▶ _Your objective_: Once the line containing "Open the GitHub repository icon" is found in the material below, it and every line after it should be transcribed exactly, with pictures left out and nothing added.

▶ _Records for this exercise_:

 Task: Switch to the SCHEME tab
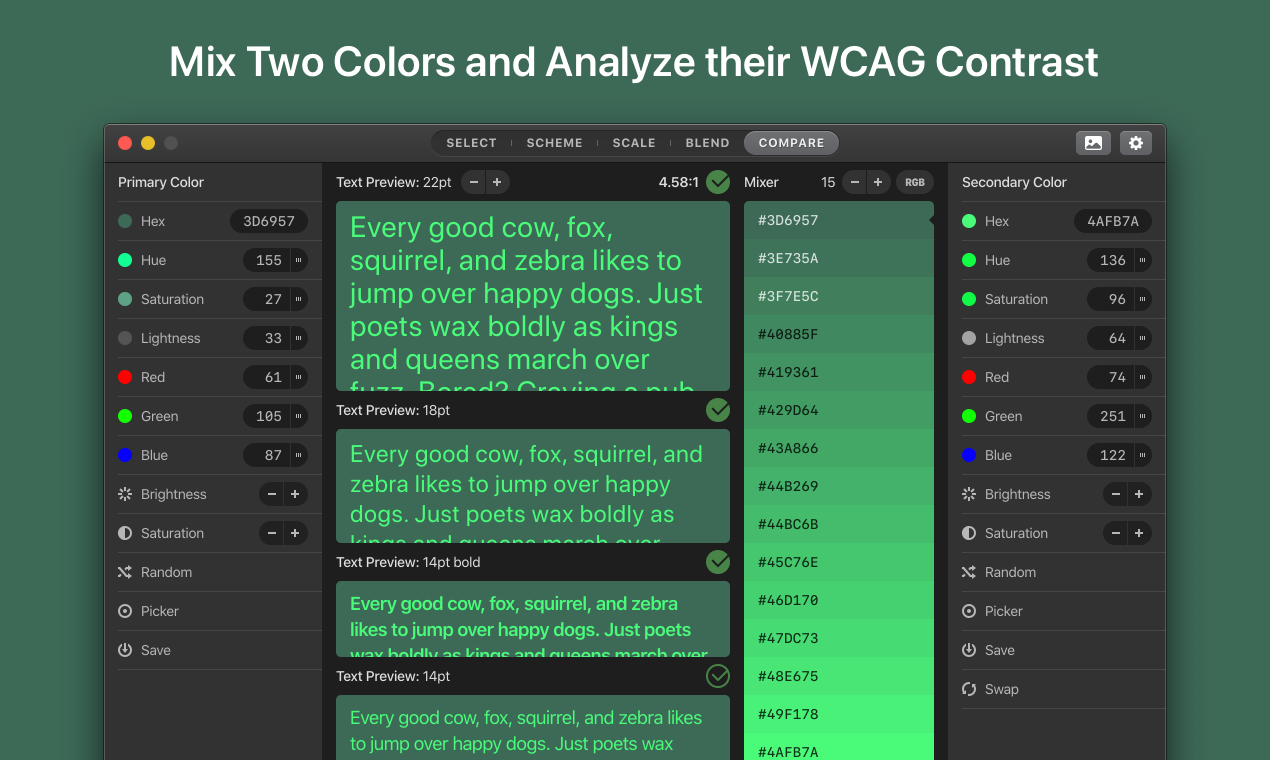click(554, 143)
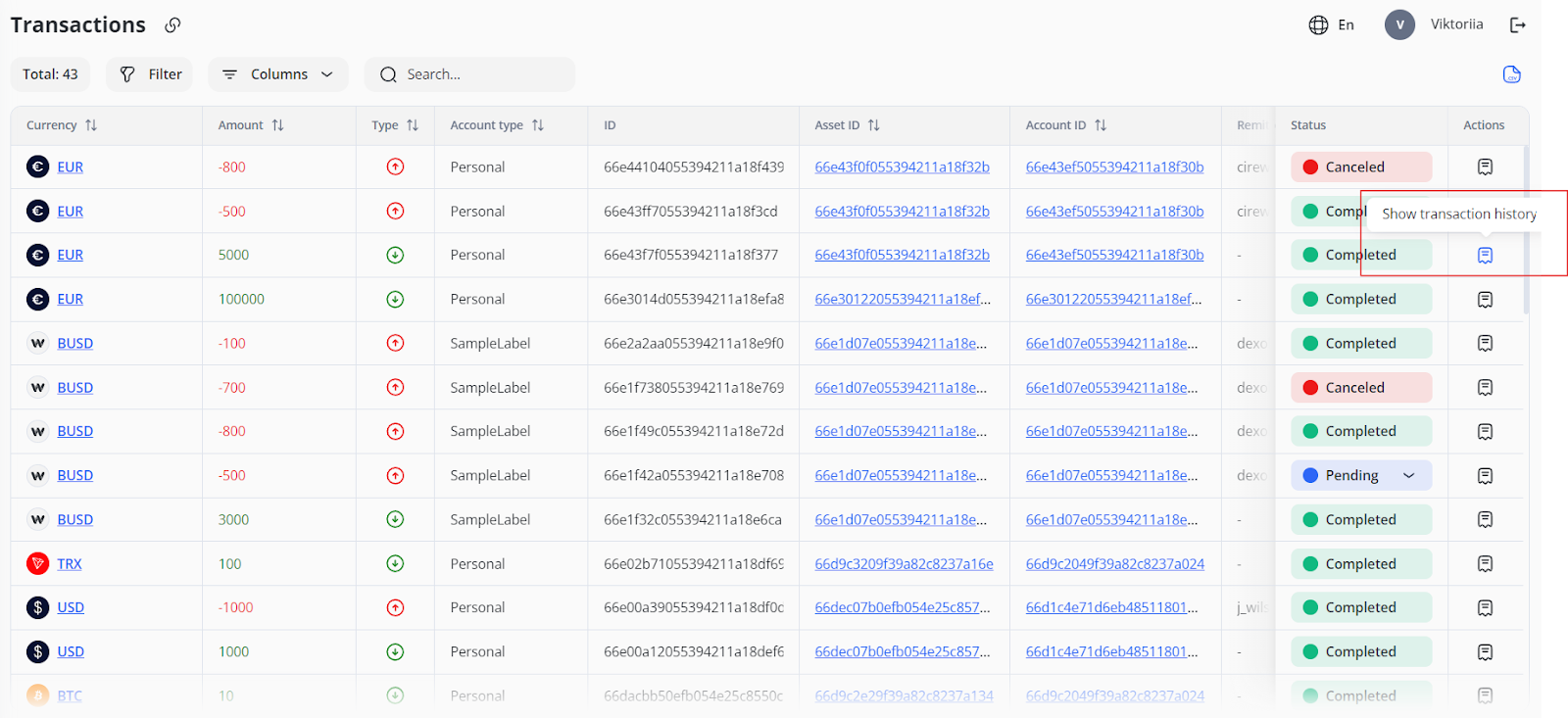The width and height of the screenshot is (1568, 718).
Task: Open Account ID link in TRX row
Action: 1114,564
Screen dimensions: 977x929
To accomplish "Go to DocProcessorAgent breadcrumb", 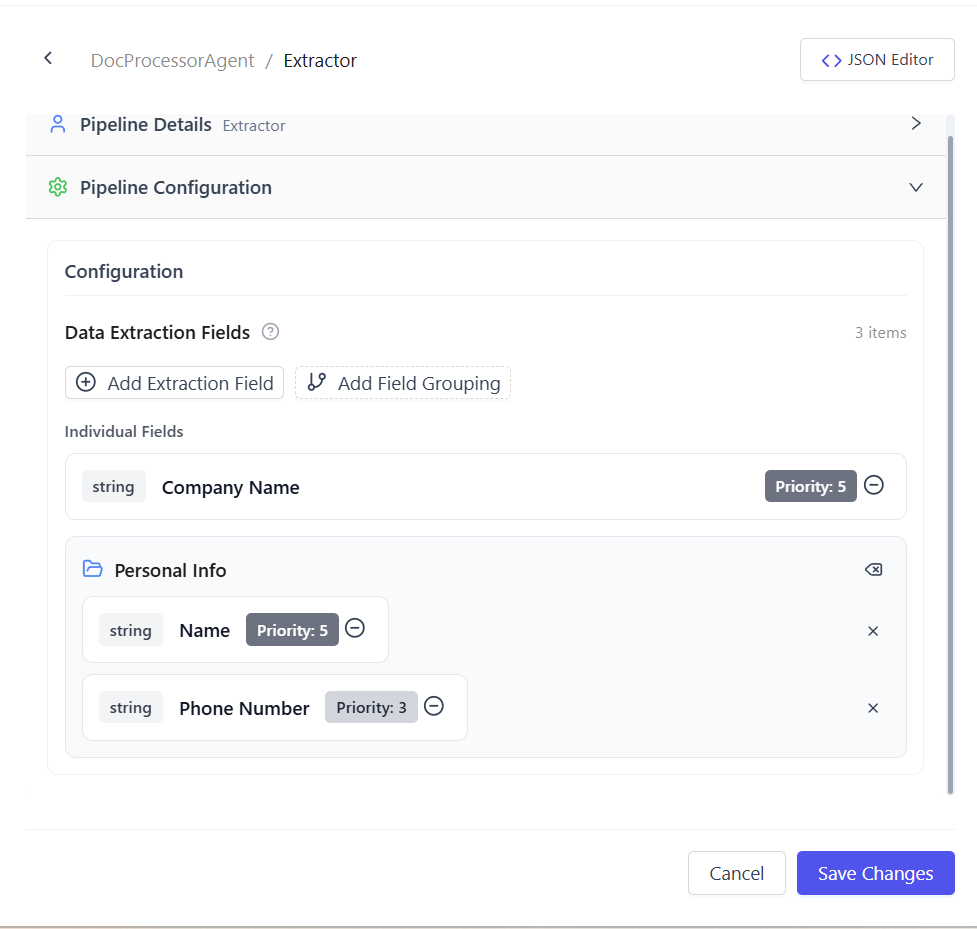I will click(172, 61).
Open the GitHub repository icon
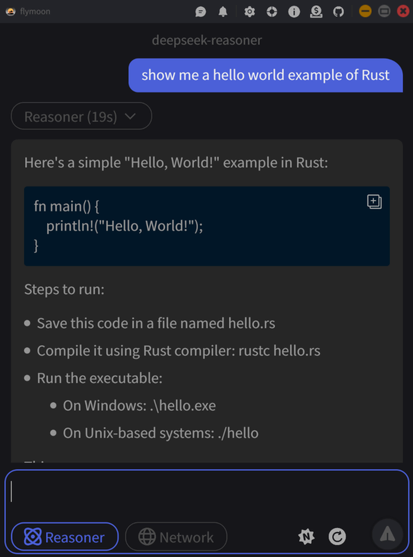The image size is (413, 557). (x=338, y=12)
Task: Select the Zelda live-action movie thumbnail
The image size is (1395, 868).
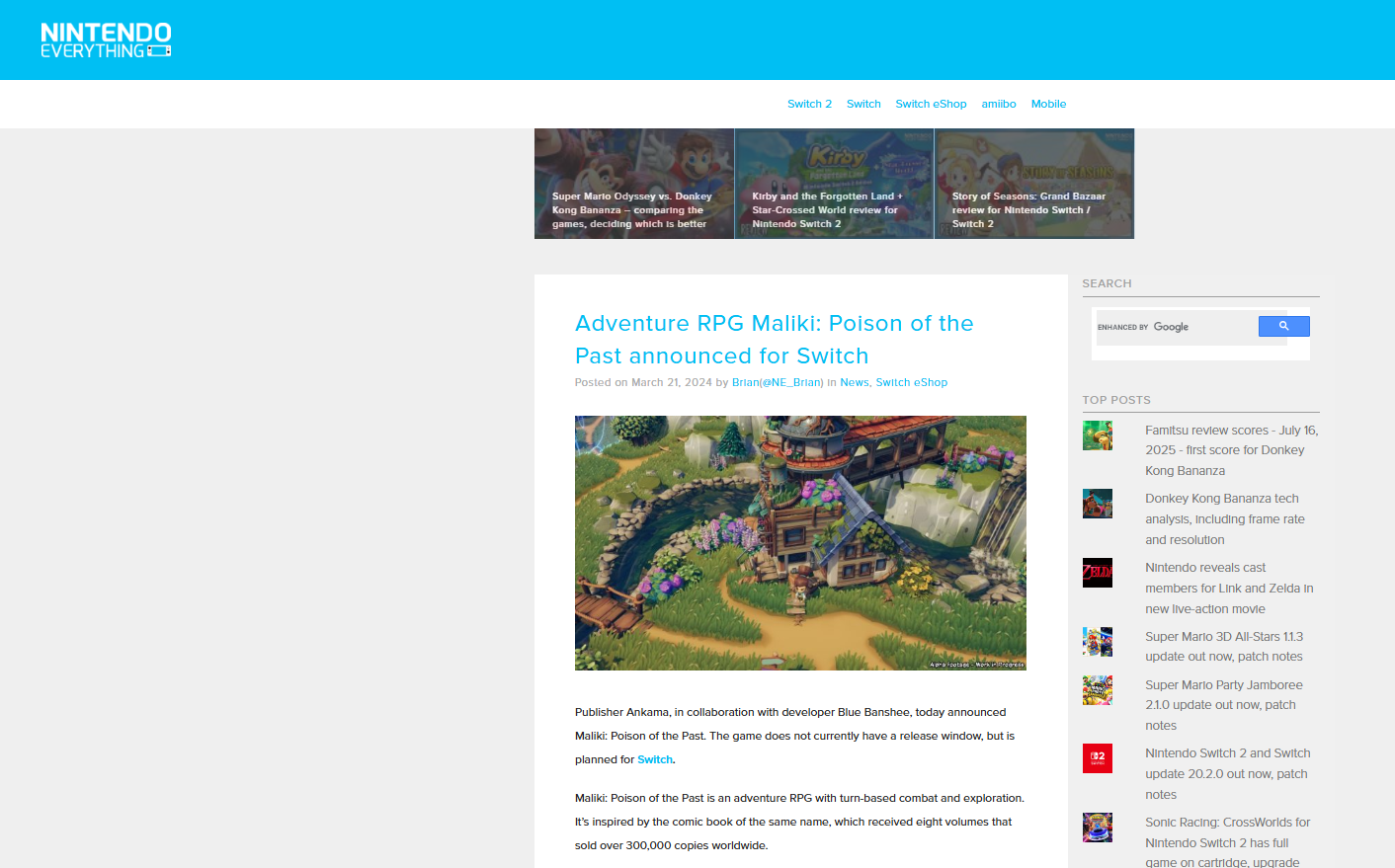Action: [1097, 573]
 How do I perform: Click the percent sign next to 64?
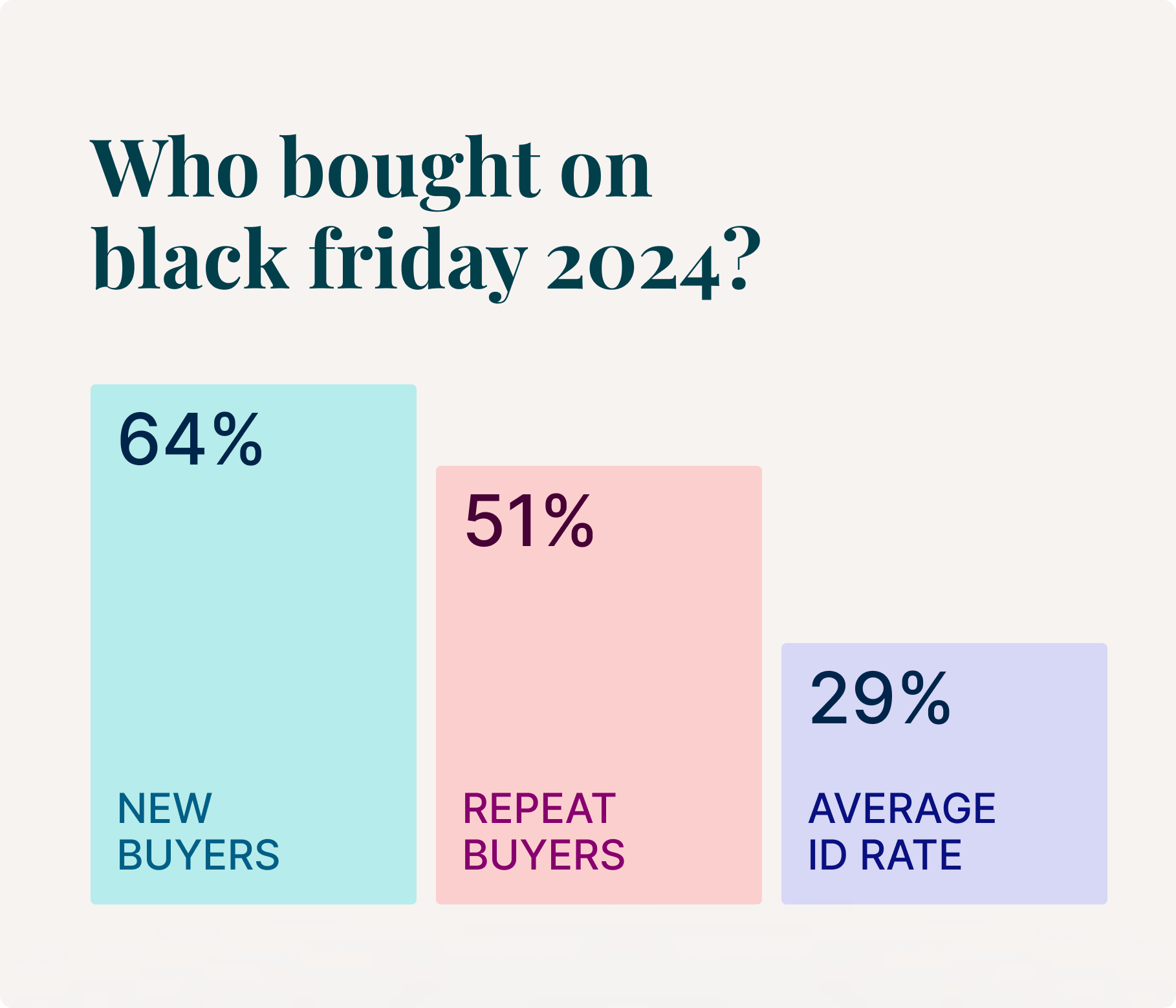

▶ _Exercise result_:
Open the GitHub repository icon
The image size is (413, 557). (x=338, y=12)
Task: Select the Zelda live-action movie thumbnail
The image size is (1395, 868).
Action: [1097, 573]
 How do I perform: Click the percent sign next to 64?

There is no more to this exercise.